Emissions reduction is a collective agenda today. With countries around the world implementing regulations to prevent the release of greenhouse gases, companies like Valmet have stepped up with advanced air pollution control tools.
After an EU directive went into effect in 2015 that required ships operating in the EU to limit their sulphur concentration to below 0.1%, Valmet designed two flue-gas desulphurization units to be used in the Baltic and Northern Seas. Each unit weighs some 20 tonnes and is approximately 12 meters tall.
With these units, the harmful organic and inorganic substances that are created during combustion are no longer discharged into the atmosphere. Instead, with a flue-gas desulphurization unit, carbon dioxide, sulphur dioxide, dust and soot can be concentrated and deposited safely underground.
Several studies have been conducted to determine which material is best for use in such a harsh environment.

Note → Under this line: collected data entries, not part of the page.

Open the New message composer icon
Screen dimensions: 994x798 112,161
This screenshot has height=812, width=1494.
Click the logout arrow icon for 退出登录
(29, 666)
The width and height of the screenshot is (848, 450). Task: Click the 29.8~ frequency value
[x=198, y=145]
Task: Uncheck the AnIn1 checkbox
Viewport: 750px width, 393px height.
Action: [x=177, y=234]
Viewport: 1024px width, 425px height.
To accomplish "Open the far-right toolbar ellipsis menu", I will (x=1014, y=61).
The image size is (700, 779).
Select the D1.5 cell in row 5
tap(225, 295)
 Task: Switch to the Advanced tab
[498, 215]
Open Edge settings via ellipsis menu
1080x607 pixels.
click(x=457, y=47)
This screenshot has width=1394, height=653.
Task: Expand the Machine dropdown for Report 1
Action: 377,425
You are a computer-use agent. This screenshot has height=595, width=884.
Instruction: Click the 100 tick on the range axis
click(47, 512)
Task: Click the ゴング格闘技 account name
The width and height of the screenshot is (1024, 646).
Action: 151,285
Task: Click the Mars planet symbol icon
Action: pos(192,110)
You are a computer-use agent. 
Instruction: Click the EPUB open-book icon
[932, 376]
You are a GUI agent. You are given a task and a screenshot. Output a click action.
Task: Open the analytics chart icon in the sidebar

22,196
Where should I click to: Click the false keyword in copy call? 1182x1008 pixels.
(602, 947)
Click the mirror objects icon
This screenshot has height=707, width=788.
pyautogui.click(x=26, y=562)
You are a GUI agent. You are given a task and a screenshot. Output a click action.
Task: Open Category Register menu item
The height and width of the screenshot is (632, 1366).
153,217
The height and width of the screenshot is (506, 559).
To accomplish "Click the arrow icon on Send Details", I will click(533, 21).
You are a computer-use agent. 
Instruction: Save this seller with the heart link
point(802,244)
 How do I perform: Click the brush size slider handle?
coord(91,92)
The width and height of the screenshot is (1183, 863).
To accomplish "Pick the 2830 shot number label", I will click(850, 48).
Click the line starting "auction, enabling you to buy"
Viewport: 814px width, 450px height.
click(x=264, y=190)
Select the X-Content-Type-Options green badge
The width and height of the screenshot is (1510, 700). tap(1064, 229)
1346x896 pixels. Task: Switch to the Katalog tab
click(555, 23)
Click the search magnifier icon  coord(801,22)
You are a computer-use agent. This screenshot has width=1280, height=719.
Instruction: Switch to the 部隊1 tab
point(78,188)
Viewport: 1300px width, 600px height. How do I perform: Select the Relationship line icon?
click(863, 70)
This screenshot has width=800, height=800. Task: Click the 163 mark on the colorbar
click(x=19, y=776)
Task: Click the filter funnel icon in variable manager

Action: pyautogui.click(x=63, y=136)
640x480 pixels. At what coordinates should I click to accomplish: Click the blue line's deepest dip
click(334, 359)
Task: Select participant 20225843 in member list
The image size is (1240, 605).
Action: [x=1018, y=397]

Sulphuric acid condensation has been long recognized as a cause of corrosion in flue-gas desulphurization units. Sulphur, seawater and heat placed together require highly corrosion resistant materials.
A harsh environment
“The environment in the flue-gas desulphurization unit is harsh and varies depending on where ships are sailing. Sulphur, seawater and heat put together require highly corrosion resistant materials. Due to the presence of such demanding environments, we decided to use duplex stainless steel grades,” says Juha Laukka at Valmet.
For the two units, Outokumpu provided 40 tonnes in total, consisting of four high-alloyed stainless steel grades – Outokumpu Forta SDX 2507 super duplex stainless steel, Forta DX 2205 duplex stainless steel, Ultra 254 SMO austenitic stainless steel and Supra 316L/4404 austenitic stainless steel.
“We get good benefits of Outokumpu’s duplex grades in flue-gas cleaning, where material is under a lot of pressure. Duplex is an excellent material in this use,” says Laukka.